In this write up I wrote a bunch of functions that will analyze text for me. The functions are to:
Unfortunatly, I couldn’t figure out how to use the n-gram method and I feed a bit overwhelmed.
# Load Libraries
library(tm)
## Loading required package: NLP
library(SnowballC)
library(RWeka)
library(wordcloud)
## Loading required package: RColorBrewer
library(ggplot2)
##
## Attaching package: 'ggplot2'
##
## The following object is masked from 'package:NLP':
##
## annotate
library(corrplot)
library(magrittr)
# Define Read Sample Lines Data Function
readSampleLines <- function(datafile, numLines) {
linesCtr <- 0
linesRead <- character()
file.con <- file(datafile, "r")
while ((linesCtr < numLines) &&
(length(oneLine <- readLines(file.con, n = 1, warn = FALSE)) > 0)) {
if(rbinom(1, 1, .5)) {
# Remove Non-numeric/character Characters: This will remove non-ascii characters too
linesRead <- c(linesRead, gsub("[^0-9A-Za-z///' ]", "", oneLine))
linesCtr <- linesCtr + 1
}
}
close(file.con)
linesRead
}
# Define Print Lines Functions
printLines <- function(file, line, width=78) {
if(missing(line))
line <- 1:length(file)
for(i in line) {
cat(paste("[[", i, "]] ", sep=""))
writeLines(strwrap(file[[i]], width=width))
}
}
# Define Corpus Buidling and Cleaning Function
buildCleanCorpus <- function(characterVec) {
# Build a Corpus, Specify the Source to be Character Vectors
corpus <- Corpus(VectorSource(characterVec))
# Clean Corpus
corpus <- tm_map(corpus, stripWhitespace)
corpus <- tm_map(corpus, removeNumbers)
corpus <- tm_map(corpus, removePunctuation)
corpus <- tm_map(corpus, content_transformer(tolower))
corpus <- tm_map(corpus, content_transformer(function(x) gsub("http[[:alnum:]]*", "", x)))
profanity <- read.table("../Data/bad-words.txt", stringsAsFactors = F)
corpus <- tm_map(corpus, removeWords, c(stopwords("english"), profanity[[1]]))
# Stem/Tokenize
#corpus.copy <- corpus
corpus <- tm_map(corpus, stemDocument)
# Stem Completion
#corpus <- tm_map(corpus, stemCompletion, dictionary=corpus.copy)
}
# Define Unigram Frequencies Plot
FreqPlot <- function(dtm, minFreq=100) {
termFrequency <- colSums(as.matrix(dtm))
#termFrequency <- subset(termFrequency, termFrequency>=minFreq)
tf.df <- data.frame(term=names(termFrequency), freq=termFrequency)
subset(tf.df, freq>=minFreq) %>%
ggplot(aes(term, freq)) + geom_bar(stat="identity") + coord_flip()
}
I use the previous functions to read the data then trasforme it to a corpus and plot fequenies.
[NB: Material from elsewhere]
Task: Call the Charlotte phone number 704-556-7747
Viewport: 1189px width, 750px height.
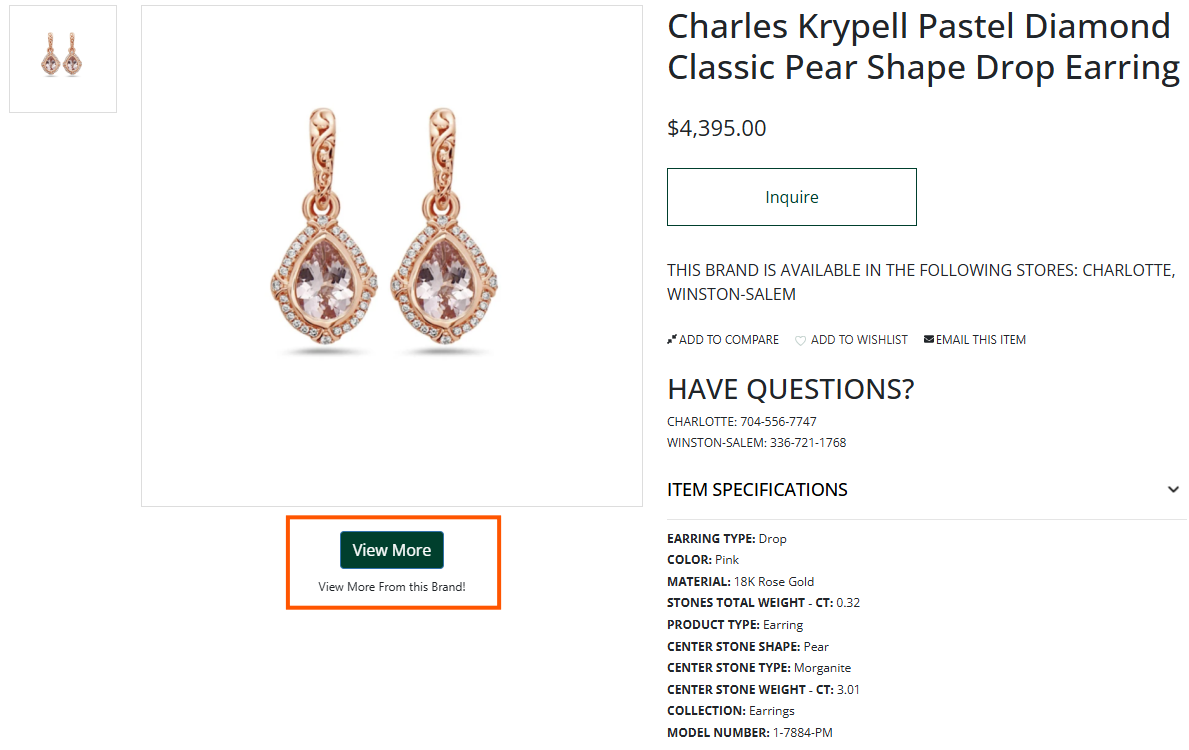Action: 778,422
One thing we notice is that the twitter data contains far less frequent words.
# Read Data
root <- "/Users/gabrielm/"
sub.root <- "OneDrive/Documents/HW/Coursera/Data Science Specialization/10 - Capstone Project/"
blogs.data <- readSampleLines("../Data/en_US/en_US.blogs.txt" , 5000)
news.data <- readSampleLines("../Data/en_US/en_US.news.txt" , 5000)
twitter.data <- readSampleLines("../Data/en_US/en_US.twitter.txt", 5000)
# Transform to Clearn Corpus
blogs.corpus <- buildCleanCorpus(blogs.data )
news.corpus <- buildCleanCorpus(news.data )
twitter.corpus <- buildCleanCorpus(twitter.data)
# Convert to Document Term Matrix
blogs.dtm <- DocumentTermMatrix(blogs.corpus )
news.dtm <- DocumentTermMatrix(news.corpus )
twitter.dtm <- DocumentTermMatrix(twitter.corpus)
FreqPlot(blogs.dtm , minFreq = 200)
FreqPlot(news.dtm , minFreq = 200)
FreqPlot(twitter.dtm, minFreq = 200)